[Collected data]
....
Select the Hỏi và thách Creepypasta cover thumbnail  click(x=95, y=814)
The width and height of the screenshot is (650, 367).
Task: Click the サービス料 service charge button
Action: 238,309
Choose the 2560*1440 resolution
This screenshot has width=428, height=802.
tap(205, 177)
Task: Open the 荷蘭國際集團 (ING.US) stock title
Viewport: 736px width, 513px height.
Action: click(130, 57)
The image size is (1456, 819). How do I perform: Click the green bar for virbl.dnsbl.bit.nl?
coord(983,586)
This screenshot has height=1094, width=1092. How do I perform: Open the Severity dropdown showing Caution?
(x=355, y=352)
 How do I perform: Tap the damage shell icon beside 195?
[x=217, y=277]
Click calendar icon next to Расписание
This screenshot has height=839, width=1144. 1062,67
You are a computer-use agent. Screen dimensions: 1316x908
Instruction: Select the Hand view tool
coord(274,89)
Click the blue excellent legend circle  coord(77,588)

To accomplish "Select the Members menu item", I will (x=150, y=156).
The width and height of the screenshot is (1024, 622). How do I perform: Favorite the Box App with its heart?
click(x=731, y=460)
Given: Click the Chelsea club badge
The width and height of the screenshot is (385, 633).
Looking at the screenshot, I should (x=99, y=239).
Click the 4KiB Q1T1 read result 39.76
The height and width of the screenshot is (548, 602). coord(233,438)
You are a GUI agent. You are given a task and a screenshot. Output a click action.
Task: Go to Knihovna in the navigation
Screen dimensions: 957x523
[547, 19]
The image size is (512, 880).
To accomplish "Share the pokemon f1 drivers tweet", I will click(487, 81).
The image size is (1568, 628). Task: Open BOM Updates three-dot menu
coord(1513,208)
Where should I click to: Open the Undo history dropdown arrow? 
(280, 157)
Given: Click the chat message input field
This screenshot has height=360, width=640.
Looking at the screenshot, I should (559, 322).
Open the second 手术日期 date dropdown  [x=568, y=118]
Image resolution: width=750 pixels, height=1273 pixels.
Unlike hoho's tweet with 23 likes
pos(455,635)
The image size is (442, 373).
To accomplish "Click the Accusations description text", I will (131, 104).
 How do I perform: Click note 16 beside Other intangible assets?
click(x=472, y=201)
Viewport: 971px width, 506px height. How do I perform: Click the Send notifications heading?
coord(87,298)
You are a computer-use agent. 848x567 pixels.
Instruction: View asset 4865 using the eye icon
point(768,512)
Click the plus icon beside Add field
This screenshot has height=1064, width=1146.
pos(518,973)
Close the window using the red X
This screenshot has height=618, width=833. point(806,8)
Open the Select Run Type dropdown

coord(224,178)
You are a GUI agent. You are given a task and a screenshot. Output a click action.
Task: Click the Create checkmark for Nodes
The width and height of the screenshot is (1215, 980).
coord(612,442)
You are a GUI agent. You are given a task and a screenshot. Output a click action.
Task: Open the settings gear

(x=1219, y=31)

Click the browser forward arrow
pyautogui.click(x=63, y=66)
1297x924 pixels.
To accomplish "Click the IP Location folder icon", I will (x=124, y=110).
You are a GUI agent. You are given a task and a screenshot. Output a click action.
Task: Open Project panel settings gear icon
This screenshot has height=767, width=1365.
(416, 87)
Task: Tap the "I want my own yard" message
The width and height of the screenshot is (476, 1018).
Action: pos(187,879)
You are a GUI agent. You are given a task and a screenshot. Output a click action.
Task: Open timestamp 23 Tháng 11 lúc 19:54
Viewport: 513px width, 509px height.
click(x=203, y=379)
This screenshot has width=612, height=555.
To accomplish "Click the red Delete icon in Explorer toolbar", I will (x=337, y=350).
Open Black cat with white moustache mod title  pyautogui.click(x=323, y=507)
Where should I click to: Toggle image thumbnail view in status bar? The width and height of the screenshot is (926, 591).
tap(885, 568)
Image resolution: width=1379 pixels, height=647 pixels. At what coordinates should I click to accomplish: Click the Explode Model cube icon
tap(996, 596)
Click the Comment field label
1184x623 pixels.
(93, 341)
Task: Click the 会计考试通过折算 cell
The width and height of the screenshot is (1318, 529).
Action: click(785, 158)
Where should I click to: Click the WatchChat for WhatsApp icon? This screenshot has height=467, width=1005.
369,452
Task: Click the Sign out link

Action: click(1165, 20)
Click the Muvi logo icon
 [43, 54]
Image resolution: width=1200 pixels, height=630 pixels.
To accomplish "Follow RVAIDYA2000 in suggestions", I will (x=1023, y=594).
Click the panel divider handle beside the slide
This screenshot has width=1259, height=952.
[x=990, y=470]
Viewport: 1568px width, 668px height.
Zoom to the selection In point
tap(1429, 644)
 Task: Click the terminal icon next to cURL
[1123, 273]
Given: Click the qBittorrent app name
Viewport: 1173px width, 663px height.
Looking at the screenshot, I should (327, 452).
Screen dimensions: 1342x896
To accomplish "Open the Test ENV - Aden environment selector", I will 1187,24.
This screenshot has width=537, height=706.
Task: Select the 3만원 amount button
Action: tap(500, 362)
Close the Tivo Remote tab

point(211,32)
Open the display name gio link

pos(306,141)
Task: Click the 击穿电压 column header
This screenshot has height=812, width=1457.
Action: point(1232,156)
....
### Your instructions
Write out the records shown above, exactly as they appear.

### Output of the task
Select the Hỏi và thách Creepypasta cover thumbnail  click(x=95, y=814)
The width and height of the screenshot is (650, 367).
Task: Click the サービス料 service charge button
Action: 238,309
Choose the 2560*1440 resolution
This screenshot has width=428, height=802.
tap(205, 177)
Task: Open the 荷蘭國際集團 (ING.US) stock title
Viewport: 736px width, 513px height.
Action: click(130, 57)
The image size is (1456, 819). How do I perform: Click the green bar for virbl.dnsbl.bit.nl?
coord(983,586)
This screenshot has height=1094, width=1092. How do I perform: Open the Severity dropdown showing Caution?
(x=355, y=352)
 How do I perform: Tap the damage shell icon beside 195?
[x=217, y=277]
Click calendar icon next to Расписание
This screenshot has height=839, width=1144. 1062,67
You are a computer-use agent. Screen dimensions: 1316x908
Instruction: Select the Hand view tool
coord(274,89)
Click the blue excellent legend circle  coord(77,588)

To accomplish "Select the Members menu item", I will (x=150, y=156).
The width and height of the screenshot is (1024, 622). How do I perform: Favorite the Box App with its heart?
click(x=731, y=460)
Given: Click the Chelsea club badge
The width and height of the screenshot is (385, 633).
Looking at the screenshot, I should (x=99, y=239).
Click the 4KiB Q1T1 read result 39.76
The height and width of the screenshot is (548, 602). coord(233,438)
You are a GUI agent. You are given a task and a screenshot. Output a click action.
Task: Go to Knihovna in the navigation
Screen dimensions: 957x523
[547, 19]
The image size is (512, 880).
To accomplish "Share the pokemon f1 drivers tweet", I will click(487, 81).
The image size is (1568, 628). Task: Open BOM Updates three-dot menu
coord(1513,208)
Where should I click to: Open the Undo history dropdown arrow? 
(280, 157)
Given: Click the chat message input field
This screenshot has height=360, width=640.
Looking at the screenshot, I should (559, 322).
Open the second 手术日期 date dropdown  [x=568, y=118]
Image resolution: width=750 pixels, height=1273 pixels.
Unlike hoho's tweet with 23 likes
pos(455,635)
The image size is (442, 373).
To accomplish "Click the Accusations description text", I will (131, 104).
 How do I perform: Click note 16 beside Other intangible assets?
click(x=472, y=201)
Viewport: 971px width, 506px height. How do I perform: Click the Send notifications heading?
coord(87,298)
You are a computer-use agent. 848x567 pixels.
Instruction: View asset 4865 using the eye icon
point(768,512)
Click the plus icon beside Add field
This screenshot has height=1064, width=1146.
pos(518,973)
Close the window using the red X
This screenshot has height=618, width=833. point(806,8)
Open the Select Run Type dropdown

coord(224,178)
You are a GUI agent. You are given a task and a screenshot. Output a click action.
Task: Click the Create checkmark for Nodes
The width and height of the screenshot is (1215, 980).
coord(612,442)
You are a GUI agent. You are given a task and a screenshot. Output a click action.
Task: Open the settings gear

(x=1219, y=31)

Click the browser forward arrow
pyautogui.click(x=63, y=66)
1297x924 pixels.
To accomplish "Click the IP Location folder icon", I will (x=124, y=110).
You are a GUI agent. You are given a task and a screenshot. Output a click action.
Task: Open Project panel settings gear icon
This screenshot has height=767, width=1365.
(416, 87)
Task: Tap the "I want my own yard" message
The width and height of the screenshot is (476, 1018).
Action: pos(187,879)
You are a GUI agent. You are given a task and a screenshot. Output a click action.
Task: Open timestamp 23 Tháng 11 lúc 19:54
Viewport: 513px width, 509px height.
click(x=203, y=379)
This screenshot has width=612, height=555.
To accomplish "Click the red Delete icon in Explorer toolbar", I will (x=337, y=350).
Open Black cat with white moustache mod title  pyautogui.click(x=323, y=507)
Where should I click to: Toggle image thumbnail view in status bar? The width and height of the screenshot is (926, 591).
tap(885, 568)
Image resolution: width=1379 pixels, height=647 pixels. At what coordinates should I click to accomplish: Click the Explode Model cube icon
tap(996, 596)
Click the Comment field label
1184x623 pixels.
(93, 341)
Task: Click the 会计考试通过折算 cell
The width and height of the screenshot is (1318, 529).
Action: click(785, 158)
Where should I click to: Click the WatchChat for WhatsApp icon? This screenshot has height=467, width=1005.
369,452
Task: Click the Sign out link

Action: click(1165, 20)
Click the Muvi logo icon
 [43, 54]
Image resolution: width=1200 pixels, height=630 pixels.
To accomplish "Follow RVAIDYA2000 in suggestions", I will (x=1023, y=594).
Click the panel divider handle beside the slide
This screenshot has width=1259, height=952.
[x=990, y=470]
Viewport: 1568px width, 668px height.
Zoom to the selection In point
tap(1429, 644)
 Task: Click the terminal icon next to cURL
[1123, 273]
Given: Click the qBittorrent app name
Viewport: 1173px width, 663px height.
Looking at the screenshot, I should (327, 452).
Screen dimensions: 1342x896
To accomplish "Open the Test ENV - Aden environment selector", I will 1187,24.
This screenshot has width=537, height=706.
Task: Select the 3만원 amount button
Action: tap(500, 362)
Close the Tivo Remote tab

point(211,32)
Open the display name gio link

pos(306,141)
Task: Click the 击穿电压 column header
This screenshot has height=812, width=1457.
Action: point(1232,156)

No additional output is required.